┌─ Provided records
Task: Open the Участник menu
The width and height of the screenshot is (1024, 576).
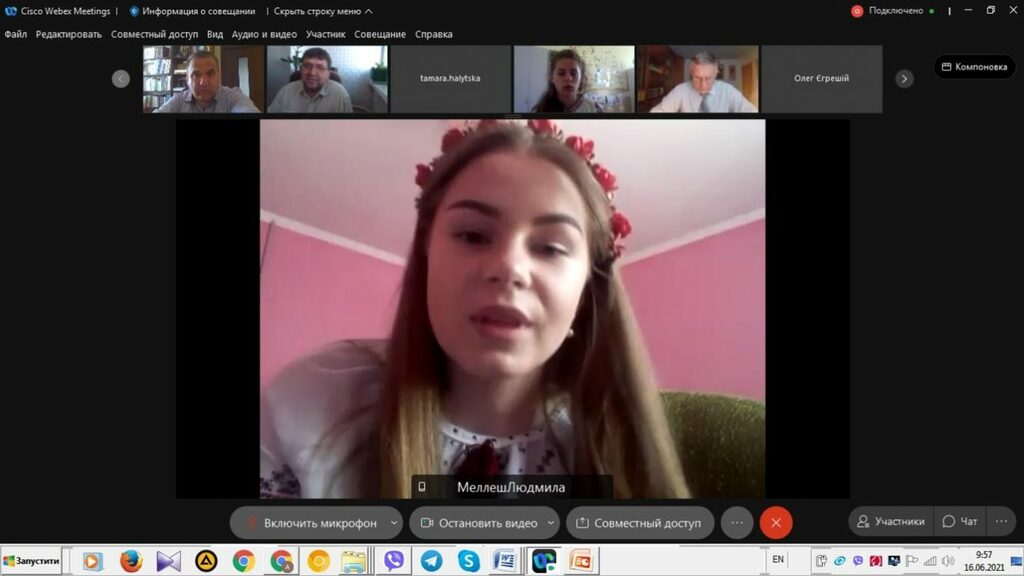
└─
┌─ Provided records
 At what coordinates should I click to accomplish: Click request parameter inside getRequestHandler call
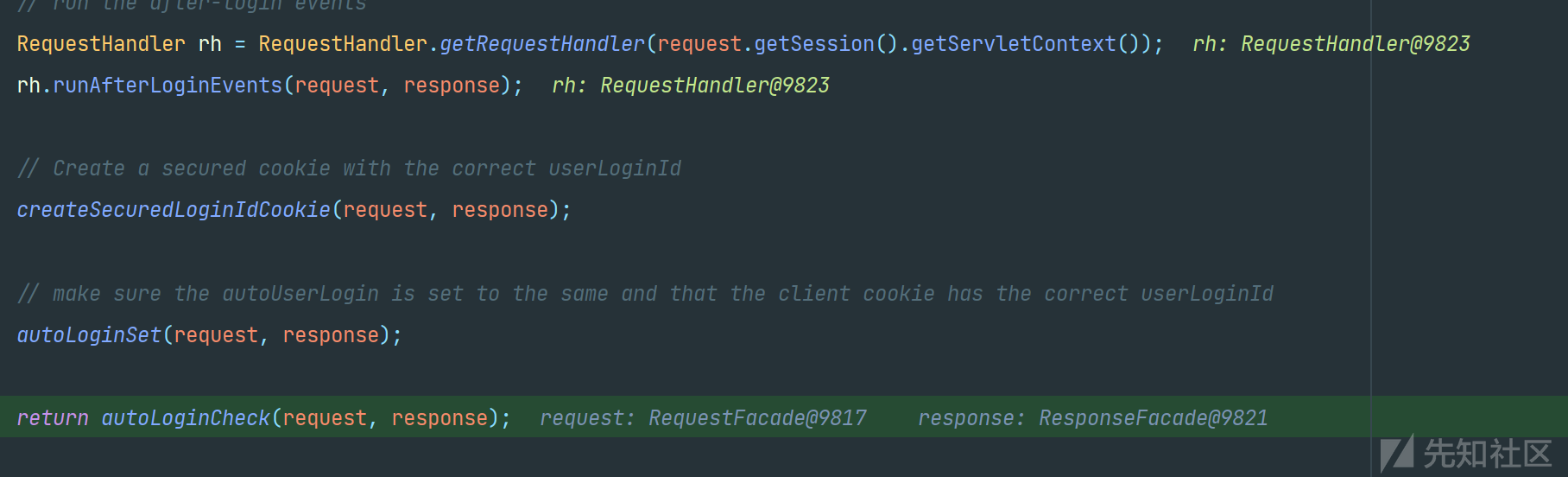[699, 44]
└─
┌─ Provided records
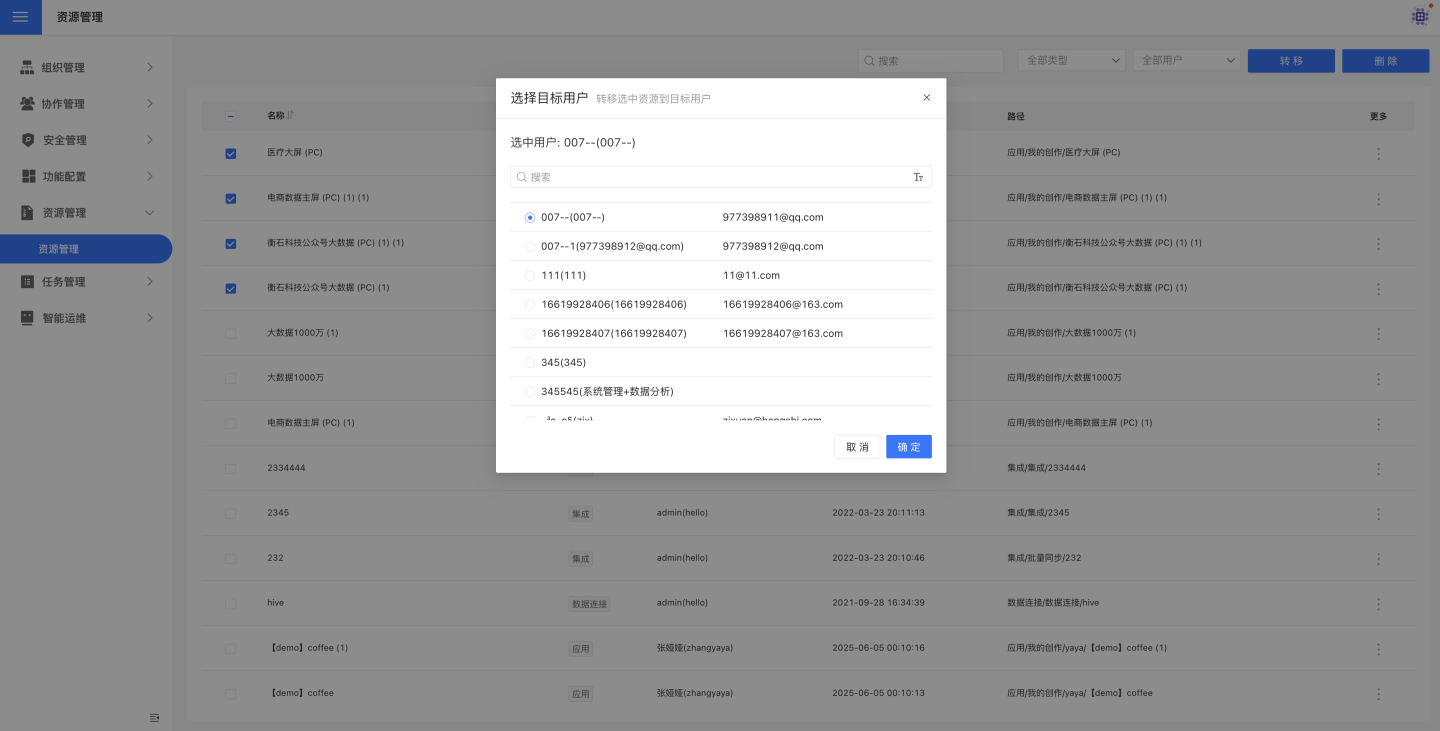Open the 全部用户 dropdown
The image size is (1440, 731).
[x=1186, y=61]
└─
--- What you have to do ---
Print again the lines of the entries above that fall between the line holding "Task: Open the Участник menu" and the line holding "The width and", inclusive, exactly as they stand.

--- Answer space ---
Task: Open the Участник menu
The width and height of the screenshot is (1024, 576).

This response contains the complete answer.